18 May 2021
During a routine inspection
Distinct Care and Support is a domiciliary care agency providing personal care and support to 11 people across two supported living schemes. Each scheme provides a private bedroom, shared communal bathrooms, kitchen, lounge, outside space and an office. Six people were being supported in one scheme and five people in the other. Staff provided support 24 hours during the day and sleep-in at night.
Not everyone who used the service received personal care. CQC only inspects where people receive personal care. This is help with tasks related to personal hygiene and eating. Where they do we also consider any wider social care provided. The service was supporting one person with personal care at the time of the inspection.
People’s experience of using this service and what we found
People were not supported to understand the need for good infection prevention and control or food hygiene standards. People were not referred to external professionals who could support them to better understand the need for cleanliness.
People were supported by a staff team who worked unsafe rota patterns. The risks to people and staff relating to this had not been assessed.
People had care plans that showed information about their likes, dislikes and needs. However, there was a lot of duplication in the documentation which could be confusing to staff. In other aspects of their care, actions and outcomes were not recorded, for example reviews of care, health professional input and goals.
The registered manager had not reported incidents or sought appropriate professional support for people to reduce the risks of future incidents. There was a lack of effective systems to assure the quality of the care delivered. This meant the registered manager was unable to identify concerns for themselves and relied on external agencies to inform them of areas that required improvement.
People were not always supported to have maximum choice and control of their lives and staff did not always support them in the least restrictive way possible and in their best interests; the policies and systems in the service did not support this practice.
We expect health and social care providers to guarantee autistic people and people with a learning disability the choices, dignity, independence and good access to local communities that most people take for granted. Right Support, right care, right culture is the statutory guidance which supports CQC to make assessments and judgements about services providing support to people with a learning disability and/or autistic people.
This service was not able to demonstrate how they were meeting some of the underpinning principles of Right support, right care, right culture. There was some evidence of finding out what people’s choices were and supporting people to achieve them, for example enabling past hobbies, supporting religious and cultural beliefs and access to community activities (COVID-19 government restrictions allowing).
However, positive behaviour support and the Mental Capacity Act principles were not yet fully understood by the registered manager and some staff and therefore not promoted to protect people’s rights and choices. Opportunities to develop work and independence skills were missed and people were not fully empowered. Changes to people’s support were only as a result of external input and suggestions as systems and practices did not support staff to be proactive and identify areas for improving people’s opportunities.
Despite the concerns found during the inspection, people told us they were happy at the service, felt safe and were supported by a staff team they liked and could talk to.
People were supported to access a variety of health professionals when needed.
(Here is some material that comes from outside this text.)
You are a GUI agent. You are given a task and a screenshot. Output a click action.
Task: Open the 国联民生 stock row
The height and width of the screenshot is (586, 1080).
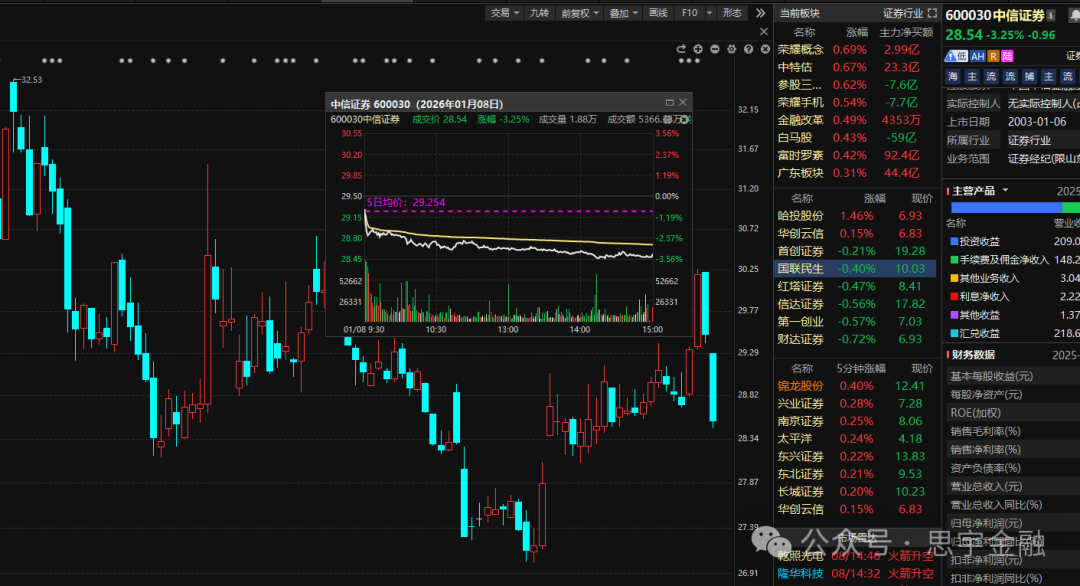800,268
People’s medicines were well managed, and people told us these were always correct and on time.
For more details, please see the full report which is on the CQC website at www.cqc.org.uk
Rating at last inspection
This service was registered with us on 20/09/2019 and this is the first inspection.
Why we inspected
This was a planned inspection based on the date of registration. However, the inspection was prompted in part due to concerns received about the cleanliness of the environment, lack of risk assessments, poor care planning, consent and poor manager oversight. A decision was made for us to inspect and examine those risks.
We found evidence during this inspection that people were at risk of harm from these concerns. Please see the safe, effective, caring responsive and well-led sections of this full report.
You can see what action we have asked the provider to take at the end of this full report.
Enforcement
We are mindful of the impact of the COVID-19 pandemic on our regulatory function. This meant we took account of the exceptional circumstances arising as a result of the COVID-19 pandemic when considering what enforcement action was necessary and proportionate to keep people safe as a result of this inspection. We will continue to discharge our regulatory enforcement functions required to keep people safe and to hold providers to account where it is necessary for us to do so.
We have identified breaches in relation to unsafe rota patterns, risk management, failure to report notifiable events, consent, quality assurance and registered manager skills and knowledge at this inspection.
Please see the action we have told the provider to take at the end of this report.
Follow up
We will request an action plan for the provider to understand what they will do to improve the standards of quality and safety. We will work alongside the provider and local authority to monitor progress. We will return to visit as per our re-inspection programme. If we receive any concerning information we may inspect sooner.